Maybe the insurance companies will crunch the numbers or do a focus group...there are many many MSers who are quitting their drugs post liberation...that has to add up...but yes this is a new worry that I hadn't had before.
drsclafani wrote:
they mention increased ijv flow on the other side. THIS IS NOT A SIGN OF CCSVI. i guess i really do need to do the study of the imaging tests (specifically ultrasound) you have had taken to see if they follow the protocol. Tonite i shall start a request for an irb exemption. However if anyone can anonymize their cd, i can look at it now.
Did everyone catch this? I think our good doctor is back in the saddle.
drsclafani wrote:
its really not a pressure phenomenon. its a flow phenomenon.

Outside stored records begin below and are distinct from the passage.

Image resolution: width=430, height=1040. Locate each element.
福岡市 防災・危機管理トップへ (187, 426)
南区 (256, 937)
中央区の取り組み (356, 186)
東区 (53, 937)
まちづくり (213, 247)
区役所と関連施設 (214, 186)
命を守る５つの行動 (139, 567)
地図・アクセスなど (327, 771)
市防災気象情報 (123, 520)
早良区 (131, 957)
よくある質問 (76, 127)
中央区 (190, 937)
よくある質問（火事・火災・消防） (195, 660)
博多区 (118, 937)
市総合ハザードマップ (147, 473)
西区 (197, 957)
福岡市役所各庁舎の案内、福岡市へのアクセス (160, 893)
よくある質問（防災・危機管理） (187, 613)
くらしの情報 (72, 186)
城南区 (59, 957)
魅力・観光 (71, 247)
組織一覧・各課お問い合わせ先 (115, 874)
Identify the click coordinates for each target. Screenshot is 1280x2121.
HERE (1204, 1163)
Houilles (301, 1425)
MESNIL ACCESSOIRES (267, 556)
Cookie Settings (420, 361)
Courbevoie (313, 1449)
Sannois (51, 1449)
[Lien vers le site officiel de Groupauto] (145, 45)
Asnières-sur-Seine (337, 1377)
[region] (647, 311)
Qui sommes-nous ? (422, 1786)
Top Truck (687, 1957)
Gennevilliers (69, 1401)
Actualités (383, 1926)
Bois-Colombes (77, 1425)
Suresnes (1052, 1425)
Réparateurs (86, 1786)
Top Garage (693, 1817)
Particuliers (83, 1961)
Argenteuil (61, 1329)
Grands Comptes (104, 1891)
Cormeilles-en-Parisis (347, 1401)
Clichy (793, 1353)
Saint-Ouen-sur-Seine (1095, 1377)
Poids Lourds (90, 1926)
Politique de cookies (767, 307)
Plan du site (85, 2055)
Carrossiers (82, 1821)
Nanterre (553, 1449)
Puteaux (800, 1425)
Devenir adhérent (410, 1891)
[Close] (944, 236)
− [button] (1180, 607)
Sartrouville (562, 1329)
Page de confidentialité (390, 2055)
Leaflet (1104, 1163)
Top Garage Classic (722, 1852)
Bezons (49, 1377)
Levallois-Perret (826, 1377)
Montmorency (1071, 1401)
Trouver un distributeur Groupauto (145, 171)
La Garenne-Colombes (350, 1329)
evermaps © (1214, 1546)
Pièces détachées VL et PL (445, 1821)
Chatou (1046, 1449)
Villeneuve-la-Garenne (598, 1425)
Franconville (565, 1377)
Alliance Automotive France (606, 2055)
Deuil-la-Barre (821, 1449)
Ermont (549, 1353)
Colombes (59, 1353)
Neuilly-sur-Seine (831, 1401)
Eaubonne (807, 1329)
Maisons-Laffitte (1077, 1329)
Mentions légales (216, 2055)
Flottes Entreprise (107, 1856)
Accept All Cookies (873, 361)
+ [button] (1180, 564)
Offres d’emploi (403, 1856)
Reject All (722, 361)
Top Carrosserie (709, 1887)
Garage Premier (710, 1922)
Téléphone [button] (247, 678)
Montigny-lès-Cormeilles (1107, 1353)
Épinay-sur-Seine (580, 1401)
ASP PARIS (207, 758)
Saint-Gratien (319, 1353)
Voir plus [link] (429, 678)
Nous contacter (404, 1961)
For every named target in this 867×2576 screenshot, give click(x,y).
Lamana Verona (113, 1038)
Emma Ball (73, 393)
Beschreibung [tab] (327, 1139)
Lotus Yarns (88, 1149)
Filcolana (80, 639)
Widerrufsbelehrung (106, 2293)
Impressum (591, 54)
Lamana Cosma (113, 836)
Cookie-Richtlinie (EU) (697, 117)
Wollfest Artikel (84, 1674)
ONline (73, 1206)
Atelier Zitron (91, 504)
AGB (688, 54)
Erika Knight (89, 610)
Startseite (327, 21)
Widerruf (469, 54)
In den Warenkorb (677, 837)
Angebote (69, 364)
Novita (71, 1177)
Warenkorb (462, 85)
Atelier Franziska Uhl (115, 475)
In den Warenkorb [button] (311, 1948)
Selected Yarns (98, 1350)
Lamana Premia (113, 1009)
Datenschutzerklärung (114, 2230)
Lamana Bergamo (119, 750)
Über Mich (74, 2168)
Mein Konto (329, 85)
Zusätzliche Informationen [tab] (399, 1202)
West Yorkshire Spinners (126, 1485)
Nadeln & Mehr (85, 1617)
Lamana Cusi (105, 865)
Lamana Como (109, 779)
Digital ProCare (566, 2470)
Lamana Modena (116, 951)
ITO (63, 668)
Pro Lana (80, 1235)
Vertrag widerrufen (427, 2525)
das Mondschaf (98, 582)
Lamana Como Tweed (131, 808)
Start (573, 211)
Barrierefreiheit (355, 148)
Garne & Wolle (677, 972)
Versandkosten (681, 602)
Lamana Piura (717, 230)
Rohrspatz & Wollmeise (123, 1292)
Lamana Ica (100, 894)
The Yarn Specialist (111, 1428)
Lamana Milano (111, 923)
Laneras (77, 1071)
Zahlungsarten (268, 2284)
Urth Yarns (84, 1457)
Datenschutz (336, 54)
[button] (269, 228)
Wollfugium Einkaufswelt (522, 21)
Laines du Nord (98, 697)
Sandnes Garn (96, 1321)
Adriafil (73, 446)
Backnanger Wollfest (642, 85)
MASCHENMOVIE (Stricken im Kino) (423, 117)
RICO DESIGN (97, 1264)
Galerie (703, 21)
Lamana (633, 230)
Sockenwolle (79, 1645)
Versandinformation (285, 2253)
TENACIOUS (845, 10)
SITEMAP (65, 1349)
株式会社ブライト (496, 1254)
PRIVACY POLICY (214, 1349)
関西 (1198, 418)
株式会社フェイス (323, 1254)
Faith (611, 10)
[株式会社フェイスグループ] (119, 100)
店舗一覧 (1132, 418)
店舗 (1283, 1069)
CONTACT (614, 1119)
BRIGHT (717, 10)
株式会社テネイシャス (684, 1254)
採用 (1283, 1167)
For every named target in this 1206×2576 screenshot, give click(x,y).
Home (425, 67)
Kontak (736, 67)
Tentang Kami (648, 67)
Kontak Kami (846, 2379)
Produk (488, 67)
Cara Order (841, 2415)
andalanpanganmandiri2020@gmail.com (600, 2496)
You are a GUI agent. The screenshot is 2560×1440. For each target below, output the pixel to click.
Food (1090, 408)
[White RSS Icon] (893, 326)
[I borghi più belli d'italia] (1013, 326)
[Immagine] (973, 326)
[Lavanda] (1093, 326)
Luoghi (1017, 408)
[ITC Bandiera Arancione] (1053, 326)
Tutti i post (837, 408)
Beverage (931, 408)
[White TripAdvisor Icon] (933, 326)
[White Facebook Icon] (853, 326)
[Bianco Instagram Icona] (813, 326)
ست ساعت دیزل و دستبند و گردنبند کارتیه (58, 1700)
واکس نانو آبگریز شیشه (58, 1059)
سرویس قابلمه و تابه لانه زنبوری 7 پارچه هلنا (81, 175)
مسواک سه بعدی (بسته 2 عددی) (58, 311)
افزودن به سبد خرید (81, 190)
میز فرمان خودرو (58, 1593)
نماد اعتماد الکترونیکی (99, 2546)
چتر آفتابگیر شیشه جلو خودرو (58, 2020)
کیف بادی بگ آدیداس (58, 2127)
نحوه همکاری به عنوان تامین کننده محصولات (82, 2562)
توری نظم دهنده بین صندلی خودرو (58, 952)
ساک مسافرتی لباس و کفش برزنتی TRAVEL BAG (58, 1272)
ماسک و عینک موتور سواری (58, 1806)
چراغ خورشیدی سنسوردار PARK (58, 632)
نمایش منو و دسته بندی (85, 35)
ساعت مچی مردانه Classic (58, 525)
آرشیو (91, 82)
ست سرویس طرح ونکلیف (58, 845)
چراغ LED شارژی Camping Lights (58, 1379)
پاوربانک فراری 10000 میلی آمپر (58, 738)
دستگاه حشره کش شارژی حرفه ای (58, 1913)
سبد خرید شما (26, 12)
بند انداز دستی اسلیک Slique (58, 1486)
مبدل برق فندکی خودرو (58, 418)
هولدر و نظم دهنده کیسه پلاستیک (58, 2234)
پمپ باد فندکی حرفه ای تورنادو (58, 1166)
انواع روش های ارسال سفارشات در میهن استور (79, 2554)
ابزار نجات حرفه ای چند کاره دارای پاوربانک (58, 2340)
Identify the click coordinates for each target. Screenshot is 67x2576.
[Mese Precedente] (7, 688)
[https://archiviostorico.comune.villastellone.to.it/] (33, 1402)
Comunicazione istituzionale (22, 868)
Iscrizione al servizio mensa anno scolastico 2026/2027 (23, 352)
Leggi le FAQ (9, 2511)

But there must be some interplay between pressure and flow? I am thinking of the barrel, where the out-flow is blocked so the in-flow is lesser, but if you turn up the inflow and force more in (higher blood pressure) it's still not going to get past that blockage but there will be more going around it and through the collaterals and leaking out the sides? Which is not a good thing?
fogdweller wrote:
I guess there really isn't anything right now that leads a dr. to do the venograms that show CCSVI except MS.
I googled this yesterday and came up with: neoplasms (tumor); jugular aneurysm; pulsatile tinnitus or right carotid abnormalities; early morning headache and vomiting; this one:
http://www.ncbi.nlm.nih.gov/pubmed/19540711; persistent left superior vena cava; and jugular bulb venous thrombosis caused by mild head injury. None of which I have.
(You know, if no one else is here, my post is just going to get longer and longer....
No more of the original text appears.